Balancing Global Tech Access with Sovereignty
In Parliament, Zafrul answered a question regarding how Malaysia intends to ensure that local industries can access AI-chips from major producers in the U.S. (such as Nvidia) and China (such as Huawei Technologies Co., Ltd.’s Ascend range). He reiterated that the government’s objective is to enable controlled, competitive and secure access for Malaysian firms, while maintaining data sovereignty and cybersecurity protections.
Zafrul highlighted several key initiatives underpinning this policy:
- The U.S.–Malaysia Memorandum of Cooperation on Resilient Semiconductor Supply Chains, signed in 2022 and valid until 2026, is being leveraged to enhance Malaysia’s domestic semiconductor resilience.
- Malaysia is adopting “layered regulatory and technical” frameworks to evaluate AI and chip products deployed in critical infrastructure, involving approval mechanisms and risk assessments by national cybersecurity agencies.
- Strategic collaboration deals with major IP-holders: for example, Malaysia’s agreement with Arm Limited to access its intellectual-property footprint accelerates the country’s ambitions in local chip-design and AI-hardware development.
Moving Up the Value Chain
Zafrul also pointed to Malaysia’s wider ambition to transition from being a manufacturing base mainly for assembly and test, into higher-value activities such as IC (integrated circuit) design, advanced packaging and R&D for AI-hardware. The neutral strategy allows the country to engage with multiple global technology blocs, reducing reliance on any one side in the evolving U.S.–China tech competition.
Why This Matters for Asia-Pacific Tech
For Malaysia and the broader Asia-Pacific region, this policy stance has several implications:
- By staying outward-facing and open, Malaysia positions itself as a potential bridge between major technology powers, a role that could attract investment, technology transfers and regional supply-chain hubs.
- The layered regulatory approach signals to multinationals that Malaysia is mindful of the security and export-control regime, but also receptive to advanced-tech engagement.
- For local companies in Malaysia’s electrical & electronics (E&E) and semiconductor sectors, the strategy opens opportunities to engage either with U.S.-origin or China-origin technology ecosystems, depending on market and regulatory dynamics.

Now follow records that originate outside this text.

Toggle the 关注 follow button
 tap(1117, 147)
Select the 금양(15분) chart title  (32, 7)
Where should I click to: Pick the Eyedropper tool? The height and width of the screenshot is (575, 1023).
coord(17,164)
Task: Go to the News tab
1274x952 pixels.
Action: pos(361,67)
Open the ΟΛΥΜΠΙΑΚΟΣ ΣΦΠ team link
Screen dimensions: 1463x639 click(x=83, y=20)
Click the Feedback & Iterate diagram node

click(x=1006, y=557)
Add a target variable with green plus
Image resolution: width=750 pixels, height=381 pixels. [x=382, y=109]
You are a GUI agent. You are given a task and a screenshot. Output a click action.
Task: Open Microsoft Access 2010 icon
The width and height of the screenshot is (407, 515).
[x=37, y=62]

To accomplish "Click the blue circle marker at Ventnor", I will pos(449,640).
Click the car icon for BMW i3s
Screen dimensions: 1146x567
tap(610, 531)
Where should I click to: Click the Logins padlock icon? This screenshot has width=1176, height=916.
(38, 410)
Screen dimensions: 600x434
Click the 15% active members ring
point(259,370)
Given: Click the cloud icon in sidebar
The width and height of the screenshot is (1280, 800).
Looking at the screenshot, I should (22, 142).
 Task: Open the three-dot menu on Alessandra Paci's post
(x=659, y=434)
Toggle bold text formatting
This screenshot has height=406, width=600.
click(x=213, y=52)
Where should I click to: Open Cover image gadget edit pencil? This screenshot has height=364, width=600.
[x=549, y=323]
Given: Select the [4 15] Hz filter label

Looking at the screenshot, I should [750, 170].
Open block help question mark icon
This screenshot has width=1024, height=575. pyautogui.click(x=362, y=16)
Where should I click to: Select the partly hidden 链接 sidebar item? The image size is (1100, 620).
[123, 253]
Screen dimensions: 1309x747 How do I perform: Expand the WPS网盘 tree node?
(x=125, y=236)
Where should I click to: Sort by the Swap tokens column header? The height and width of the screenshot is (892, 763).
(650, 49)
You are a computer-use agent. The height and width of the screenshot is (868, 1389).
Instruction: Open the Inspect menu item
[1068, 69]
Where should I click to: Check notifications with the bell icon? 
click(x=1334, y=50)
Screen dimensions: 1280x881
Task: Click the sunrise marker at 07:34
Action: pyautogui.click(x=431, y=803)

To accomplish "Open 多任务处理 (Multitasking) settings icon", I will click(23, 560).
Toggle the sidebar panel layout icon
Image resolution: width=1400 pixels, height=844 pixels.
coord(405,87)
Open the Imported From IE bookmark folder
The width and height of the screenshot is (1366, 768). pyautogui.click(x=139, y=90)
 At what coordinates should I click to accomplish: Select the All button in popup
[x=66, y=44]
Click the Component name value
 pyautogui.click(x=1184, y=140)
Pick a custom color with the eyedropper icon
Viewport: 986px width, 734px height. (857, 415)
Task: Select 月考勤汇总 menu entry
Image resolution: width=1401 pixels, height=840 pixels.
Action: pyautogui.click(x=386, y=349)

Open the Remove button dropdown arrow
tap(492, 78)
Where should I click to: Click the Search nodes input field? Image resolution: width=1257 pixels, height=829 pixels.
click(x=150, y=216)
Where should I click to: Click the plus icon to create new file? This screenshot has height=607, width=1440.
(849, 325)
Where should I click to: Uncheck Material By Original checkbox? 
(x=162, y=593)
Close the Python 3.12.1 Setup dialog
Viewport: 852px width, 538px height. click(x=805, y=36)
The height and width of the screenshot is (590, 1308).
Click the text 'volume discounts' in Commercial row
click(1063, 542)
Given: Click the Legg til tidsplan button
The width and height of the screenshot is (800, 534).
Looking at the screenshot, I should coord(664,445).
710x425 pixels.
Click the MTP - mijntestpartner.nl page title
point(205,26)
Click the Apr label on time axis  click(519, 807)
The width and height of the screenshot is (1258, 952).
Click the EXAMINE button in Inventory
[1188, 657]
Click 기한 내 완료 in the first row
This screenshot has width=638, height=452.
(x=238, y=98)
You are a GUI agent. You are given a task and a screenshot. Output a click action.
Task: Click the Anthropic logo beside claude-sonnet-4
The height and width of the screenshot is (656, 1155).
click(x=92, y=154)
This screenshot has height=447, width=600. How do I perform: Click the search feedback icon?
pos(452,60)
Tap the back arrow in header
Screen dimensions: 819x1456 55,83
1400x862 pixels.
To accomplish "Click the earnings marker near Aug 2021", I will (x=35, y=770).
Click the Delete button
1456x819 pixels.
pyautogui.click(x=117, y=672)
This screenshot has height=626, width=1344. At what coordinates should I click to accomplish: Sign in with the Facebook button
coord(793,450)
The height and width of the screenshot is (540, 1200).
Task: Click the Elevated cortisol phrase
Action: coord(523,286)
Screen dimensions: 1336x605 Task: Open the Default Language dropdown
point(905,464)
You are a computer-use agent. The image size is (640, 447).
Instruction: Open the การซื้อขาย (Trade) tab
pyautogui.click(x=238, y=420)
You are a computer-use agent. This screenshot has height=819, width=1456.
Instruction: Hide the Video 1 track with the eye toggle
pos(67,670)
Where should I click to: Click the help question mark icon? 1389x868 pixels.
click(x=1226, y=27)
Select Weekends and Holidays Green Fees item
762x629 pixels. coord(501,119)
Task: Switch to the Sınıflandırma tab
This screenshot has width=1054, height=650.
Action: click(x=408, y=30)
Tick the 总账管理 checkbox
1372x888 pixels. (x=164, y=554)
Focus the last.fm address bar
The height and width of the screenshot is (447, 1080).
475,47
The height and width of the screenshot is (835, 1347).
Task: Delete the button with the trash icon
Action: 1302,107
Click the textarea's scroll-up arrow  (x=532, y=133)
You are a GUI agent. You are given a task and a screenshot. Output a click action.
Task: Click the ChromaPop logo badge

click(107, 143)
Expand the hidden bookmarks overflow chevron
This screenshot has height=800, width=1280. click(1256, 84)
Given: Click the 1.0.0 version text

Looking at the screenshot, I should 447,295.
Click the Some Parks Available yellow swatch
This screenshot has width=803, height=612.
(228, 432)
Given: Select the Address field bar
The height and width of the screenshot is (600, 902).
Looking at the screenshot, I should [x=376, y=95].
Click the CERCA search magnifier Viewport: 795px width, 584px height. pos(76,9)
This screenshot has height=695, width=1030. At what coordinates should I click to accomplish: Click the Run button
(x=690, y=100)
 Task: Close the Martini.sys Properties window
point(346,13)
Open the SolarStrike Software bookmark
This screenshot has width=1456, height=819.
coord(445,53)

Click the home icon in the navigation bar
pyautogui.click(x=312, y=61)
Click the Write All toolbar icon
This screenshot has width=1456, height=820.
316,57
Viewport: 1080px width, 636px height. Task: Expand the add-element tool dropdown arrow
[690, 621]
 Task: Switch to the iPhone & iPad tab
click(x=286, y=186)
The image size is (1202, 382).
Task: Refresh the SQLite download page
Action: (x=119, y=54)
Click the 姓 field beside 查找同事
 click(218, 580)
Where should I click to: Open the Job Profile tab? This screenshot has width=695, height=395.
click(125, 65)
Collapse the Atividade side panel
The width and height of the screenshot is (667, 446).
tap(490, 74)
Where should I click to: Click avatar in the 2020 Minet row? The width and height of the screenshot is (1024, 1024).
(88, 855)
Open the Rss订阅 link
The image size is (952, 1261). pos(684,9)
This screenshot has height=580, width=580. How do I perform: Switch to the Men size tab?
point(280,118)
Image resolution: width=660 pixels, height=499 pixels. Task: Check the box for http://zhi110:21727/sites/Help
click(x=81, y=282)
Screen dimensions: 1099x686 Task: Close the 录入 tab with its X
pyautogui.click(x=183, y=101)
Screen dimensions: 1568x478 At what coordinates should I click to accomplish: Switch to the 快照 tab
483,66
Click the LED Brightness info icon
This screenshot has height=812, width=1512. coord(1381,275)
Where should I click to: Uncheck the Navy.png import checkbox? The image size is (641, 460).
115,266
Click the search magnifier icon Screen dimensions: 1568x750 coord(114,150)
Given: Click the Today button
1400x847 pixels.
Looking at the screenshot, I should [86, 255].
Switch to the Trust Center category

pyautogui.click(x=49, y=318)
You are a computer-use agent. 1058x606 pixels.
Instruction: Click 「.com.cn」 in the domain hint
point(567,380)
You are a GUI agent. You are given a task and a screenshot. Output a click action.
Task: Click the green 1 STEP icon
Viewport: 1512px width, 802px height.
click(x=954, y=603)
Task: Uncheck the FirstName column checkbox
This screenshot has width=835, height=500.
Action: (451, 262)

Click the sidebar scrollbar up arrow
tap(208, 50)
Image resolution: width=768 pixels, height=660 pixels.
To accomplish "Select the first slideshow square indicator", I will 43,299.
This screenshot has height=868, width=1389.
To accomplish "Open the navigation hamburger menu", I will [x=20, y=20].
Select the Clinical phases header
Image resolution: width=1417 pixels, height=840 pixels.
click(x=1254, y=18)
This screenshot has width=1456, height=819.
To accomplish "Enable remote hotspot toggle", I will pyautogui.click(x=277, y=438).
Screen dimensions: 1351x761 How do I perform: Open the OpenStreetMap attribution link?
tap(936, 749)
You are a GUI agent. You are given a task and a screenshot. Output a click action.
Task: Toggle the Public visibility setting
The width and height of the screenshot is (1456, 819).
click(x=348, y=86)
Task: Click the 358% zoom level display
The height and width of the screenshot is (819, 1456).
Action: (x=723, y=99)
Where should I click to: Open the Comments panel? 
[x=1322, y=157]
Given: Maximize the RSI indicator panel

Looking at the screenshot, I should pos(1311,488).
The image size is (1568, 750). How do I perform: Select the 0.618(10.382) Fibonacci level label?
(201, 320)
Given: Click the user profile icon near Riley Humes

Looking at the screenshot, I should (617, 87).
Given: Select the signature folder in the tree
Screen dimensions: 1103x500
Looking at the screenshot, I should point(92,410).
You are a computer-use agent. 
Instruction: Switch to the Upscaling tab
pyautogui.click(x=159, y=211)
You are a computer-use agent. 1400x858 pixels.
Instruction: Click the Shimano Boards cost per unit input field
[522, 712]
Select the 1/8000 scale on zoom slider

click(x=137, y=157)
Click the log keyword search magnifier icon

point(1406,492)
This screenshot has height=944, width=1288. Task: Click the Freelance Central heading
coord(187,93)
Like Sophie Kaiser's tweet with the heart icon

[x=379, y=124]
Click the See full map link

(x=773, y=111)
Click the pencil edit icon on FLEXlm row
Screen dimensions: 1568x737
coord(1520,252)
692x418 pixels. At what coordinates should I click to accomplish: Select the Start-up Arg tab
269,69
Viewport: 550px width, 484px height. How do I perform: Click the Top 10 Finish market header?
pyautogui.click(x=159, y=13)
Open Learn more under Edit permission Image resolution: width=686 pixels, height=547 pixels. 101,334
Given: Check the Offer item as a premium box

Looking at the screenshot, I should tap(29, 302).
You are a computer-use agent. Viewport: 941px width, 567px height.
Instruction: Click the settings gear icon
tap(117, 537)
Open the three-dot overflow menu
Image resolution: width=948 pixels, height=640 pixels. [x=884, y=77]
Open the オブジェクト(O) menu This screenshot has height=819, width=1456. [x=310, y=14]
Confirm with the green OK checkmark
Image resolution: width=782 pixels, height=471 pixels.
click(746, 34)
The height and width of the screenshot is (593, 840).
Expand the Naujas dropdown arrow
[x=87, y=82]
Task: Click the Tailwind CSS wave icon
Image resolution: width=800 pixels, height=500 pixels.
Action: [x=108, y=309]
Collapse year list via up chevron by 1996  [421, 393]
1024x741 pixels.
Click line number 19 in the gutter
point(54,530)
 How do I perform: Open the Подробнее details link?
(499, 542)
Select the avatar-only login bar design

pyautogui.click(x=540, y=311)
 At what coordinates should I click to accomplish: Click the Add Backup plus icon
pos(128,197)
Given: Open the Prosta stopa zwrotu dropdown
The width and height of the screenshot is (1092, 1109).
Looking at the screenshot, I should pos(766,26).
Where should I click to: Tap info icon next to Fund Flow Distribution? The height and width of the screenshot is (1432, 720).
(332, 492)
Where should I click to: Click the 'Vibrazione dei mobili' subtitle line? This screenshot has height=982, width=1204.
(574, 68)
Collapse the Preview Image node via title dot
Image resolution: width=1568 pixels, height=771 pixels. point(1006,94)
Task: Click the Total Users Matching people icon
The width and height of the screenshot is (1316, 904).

- At the same time, the policy underscores the importance of building local capability, because access alone may shift with geo-technology dynamics, and Malaysia aims not just to import but to innovate.
Key Challenges Ahead
While the policy is clear, execution will involve navigating some hurdles:
- The global semiconductor and AI-hardware space is increasingly framed by narrower export-controls, sanctions and dual-use risk. Maintaining access to both U.S. and Chinese technologies demands agile legal, regulatory and commercial frameworks.
- Local industry must scale up rapidly in design, advanced packaging and IP development if Malaysia is to move beyond being a “contract manufacturer” to a creator of global-grade AI hardware.
- Ensuring that technology access is matched with talent-development, data-governance, and infrastructure investments (e.g., high-performance networks, data centres) will determine whether this strategy pays off in long-term competitiveness.